Set down verbatim everything from the line containing "Click the Imprimir printer button" down to the line containing "will (x=574, y=15).", including both of those lines.

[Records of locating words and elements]
::::::::

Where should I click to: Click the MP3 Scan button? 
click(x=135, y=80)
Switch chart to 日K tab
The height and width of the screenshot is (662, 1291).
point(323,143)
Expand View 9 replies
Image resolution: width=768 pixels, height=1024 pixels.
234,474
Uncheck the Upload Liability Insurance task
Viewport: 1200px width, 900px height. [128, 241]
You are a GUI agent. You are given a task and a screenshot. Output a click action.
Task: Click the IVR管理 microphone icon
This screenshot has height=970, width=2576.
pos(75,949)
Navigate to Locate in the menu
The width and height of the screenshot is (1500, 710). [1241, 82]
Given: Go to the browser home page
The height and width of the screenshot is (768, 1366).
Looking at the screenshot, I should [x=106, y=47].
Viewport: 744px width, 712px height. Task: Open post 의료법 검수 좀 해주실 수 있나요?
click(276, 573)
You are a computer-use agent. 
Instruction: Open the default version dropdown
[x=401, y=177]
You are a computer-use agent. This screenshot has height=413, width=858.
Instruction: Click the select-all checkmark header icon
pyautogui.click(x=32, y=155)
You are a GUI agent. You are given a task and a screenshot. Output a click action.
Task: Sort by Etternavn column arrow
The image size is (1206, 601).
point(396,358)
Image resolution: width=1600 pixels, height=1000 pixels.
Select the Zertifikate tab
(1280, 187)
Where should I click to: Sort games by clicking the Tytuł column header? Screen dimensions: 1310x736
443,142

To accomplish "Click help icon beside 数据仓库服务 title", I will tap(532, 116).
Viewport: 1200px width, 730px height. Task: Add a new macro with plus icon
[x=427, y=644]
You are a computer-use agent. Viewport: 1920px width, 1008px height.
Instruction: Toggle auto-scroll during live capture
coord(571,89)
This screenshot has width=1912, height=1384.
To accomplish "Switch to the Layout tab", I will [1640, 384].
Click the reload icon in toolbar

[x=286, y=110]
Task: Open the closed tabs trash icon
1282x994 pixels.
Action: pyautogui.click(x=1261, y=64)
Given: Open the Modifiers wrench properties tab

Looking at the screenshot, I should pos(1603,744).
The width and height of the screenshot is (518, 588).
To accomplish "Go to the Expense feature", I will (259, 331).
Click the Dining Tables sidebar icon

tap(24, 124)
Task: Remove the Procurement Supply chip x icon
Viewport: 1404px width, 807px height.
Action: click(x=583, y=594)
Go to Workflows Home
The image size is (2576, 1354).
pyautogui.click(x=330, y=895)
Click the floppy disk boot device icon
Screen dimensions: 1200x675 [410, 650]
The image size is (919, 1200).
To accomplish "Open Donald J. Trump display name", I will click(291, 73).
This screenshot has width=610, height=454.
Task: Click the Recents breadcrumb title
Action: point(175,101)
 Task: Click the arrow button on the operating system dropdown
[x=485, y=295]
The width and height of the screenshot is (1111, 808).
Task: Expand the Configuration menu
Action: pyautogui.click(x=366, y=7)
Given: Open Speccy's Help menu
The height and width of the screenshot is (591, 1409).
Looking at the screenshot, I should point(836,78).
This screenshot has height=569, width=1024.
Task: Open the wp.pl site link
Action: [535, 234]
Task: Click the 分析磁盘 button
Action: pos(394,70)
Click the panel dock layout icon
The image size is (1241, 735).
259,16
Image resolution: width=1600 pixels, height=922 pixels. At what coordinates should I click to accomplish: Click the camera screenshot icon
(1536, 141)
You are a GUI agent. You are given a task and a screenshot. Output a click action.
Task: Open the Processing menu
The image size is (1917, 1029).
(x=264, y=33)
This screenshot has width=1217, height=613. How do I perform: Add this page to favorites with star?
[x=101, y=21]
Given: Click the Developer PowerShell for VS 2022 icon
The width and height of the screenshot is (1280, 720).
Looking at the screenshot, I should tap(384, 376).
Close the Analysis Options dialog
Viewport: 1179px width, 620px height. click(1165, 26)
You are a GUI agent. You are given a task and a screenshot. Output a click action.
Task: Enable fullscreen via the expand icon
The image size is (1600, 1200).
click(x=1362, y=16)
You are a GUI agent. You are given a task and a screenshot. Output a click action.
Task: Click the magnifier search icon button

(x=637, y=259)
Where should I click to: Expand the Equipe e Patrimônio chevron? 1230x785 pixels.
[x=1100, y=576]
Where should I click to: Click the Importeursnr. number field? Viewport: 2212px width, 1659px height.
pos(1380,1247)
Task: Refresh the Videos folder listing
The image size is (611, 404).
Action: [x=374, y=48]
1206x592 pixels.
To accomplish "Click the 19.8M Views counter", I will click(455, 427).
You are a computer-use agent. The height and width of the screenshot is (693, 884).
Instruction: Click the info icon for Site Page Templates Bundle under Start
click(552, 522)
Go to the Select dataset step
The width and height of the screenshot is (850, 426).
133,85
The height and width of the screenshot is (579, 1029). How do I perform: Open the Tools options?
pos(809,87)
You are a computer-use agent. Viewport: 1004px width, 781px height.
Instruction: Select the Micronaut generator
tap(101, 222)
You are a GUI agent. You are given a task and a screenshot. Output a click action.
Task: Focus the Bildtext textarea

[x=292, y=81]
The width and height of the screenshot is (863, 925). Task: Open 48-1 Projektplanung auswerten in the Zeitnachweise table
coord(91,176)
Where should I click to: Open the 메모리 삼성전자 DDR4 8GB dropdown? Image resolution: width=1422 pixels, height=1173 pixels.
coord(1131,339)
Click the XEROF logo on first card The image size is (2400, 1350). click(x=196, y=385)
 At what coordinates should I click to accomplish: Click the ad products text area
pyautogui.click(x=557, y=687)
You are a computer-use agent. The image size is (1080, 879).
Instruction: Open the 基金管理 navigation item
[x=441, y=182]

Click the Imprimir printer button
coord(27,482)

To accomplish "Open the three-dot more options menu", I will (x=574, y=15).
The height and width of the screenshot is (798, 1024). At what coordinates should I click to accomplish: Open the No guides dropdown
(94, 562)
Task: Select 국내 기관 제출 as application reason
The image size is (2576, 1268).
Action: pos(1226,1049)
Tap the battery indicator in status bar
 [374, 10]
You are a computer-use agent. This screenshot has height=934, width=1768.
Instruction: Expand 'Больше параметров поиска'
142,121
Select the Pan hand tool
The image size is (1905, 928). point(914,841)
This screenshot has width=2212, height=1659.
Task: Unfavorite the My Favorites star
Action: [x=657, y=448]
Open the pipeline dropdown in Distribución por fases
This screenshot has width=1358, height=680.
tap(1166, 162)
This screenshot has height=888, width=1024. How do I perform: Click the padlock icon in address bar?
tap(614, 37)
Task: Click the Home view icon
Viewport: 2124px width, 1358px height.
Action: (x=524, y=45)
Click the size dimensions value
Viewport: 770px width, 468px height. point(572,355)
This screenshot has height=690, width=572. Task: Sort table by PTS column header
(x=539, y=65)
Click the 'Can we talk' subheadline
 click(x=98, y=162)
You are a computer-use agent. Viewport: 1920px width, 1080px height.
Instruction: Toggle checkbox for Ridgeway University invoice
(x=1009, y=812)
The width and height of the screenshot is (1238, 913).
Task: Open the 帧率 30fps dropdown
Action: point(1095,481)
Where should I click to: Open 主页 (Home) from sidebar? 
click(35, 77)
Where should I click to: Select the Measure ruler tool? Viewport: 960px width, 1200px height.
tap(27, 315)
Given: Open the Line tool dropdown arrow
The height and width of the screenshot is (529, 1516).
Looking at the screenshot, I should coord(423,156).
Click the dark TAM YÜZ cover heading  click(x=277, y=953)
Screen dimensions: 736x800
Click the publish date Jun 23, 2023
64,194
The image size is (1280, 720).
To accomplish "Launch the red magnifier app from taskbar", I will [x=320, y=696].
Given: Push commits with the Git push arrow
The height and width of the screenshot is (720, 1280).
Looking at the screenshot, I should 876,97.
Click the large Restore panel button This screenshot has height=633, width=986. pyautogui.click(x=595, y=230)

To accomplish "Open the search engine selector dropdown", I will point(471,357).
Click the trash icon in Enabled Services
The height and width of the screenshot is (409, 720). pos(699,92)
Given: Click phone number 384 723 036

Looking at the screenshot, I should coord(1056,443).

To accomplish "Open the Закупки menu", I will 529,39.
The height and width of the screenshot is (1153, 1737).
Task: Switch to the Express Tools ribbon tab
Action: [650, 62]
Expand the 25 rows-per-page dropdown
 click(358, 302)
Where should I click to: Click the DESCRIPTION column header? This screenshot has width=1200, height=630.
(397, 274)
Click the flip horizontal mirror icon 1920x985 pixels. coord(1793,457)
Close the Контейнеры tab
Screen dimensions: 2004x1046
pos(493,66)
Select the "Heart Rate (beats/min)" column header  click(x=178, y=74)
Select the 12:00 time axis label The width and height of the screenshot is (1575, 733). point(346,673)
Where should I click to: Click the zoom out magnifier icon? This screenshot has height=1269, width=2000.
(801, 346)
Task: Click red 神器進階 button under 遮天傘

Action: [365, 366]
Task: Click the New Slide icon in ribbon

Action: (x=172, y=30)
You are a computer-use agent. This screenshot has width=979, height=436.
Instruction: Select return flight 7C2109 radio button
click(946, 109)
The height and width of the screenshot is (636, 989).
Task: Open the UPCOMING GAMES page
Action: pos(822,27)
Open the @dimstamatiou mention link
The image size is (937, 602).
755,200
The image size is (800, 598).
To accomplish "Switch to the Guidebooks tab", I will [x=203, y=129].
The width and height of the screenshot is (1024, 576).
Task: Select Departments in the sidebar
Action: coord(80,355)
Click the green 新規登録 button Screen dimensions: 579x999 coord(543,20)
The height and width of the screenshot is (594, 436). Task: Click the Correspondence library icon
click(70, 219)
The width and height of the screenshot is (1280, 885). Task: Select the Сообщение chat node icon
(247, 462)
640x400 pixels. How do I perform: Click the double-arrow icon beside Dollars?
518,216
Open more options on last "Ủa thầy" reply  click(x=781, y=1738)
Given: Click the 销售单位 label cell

::::::::

**ANSWER**.
Click the Imprimir printer button
coord(27,482)

To accomplish "Open the three-dot more options menu", I will (x=574, y=15).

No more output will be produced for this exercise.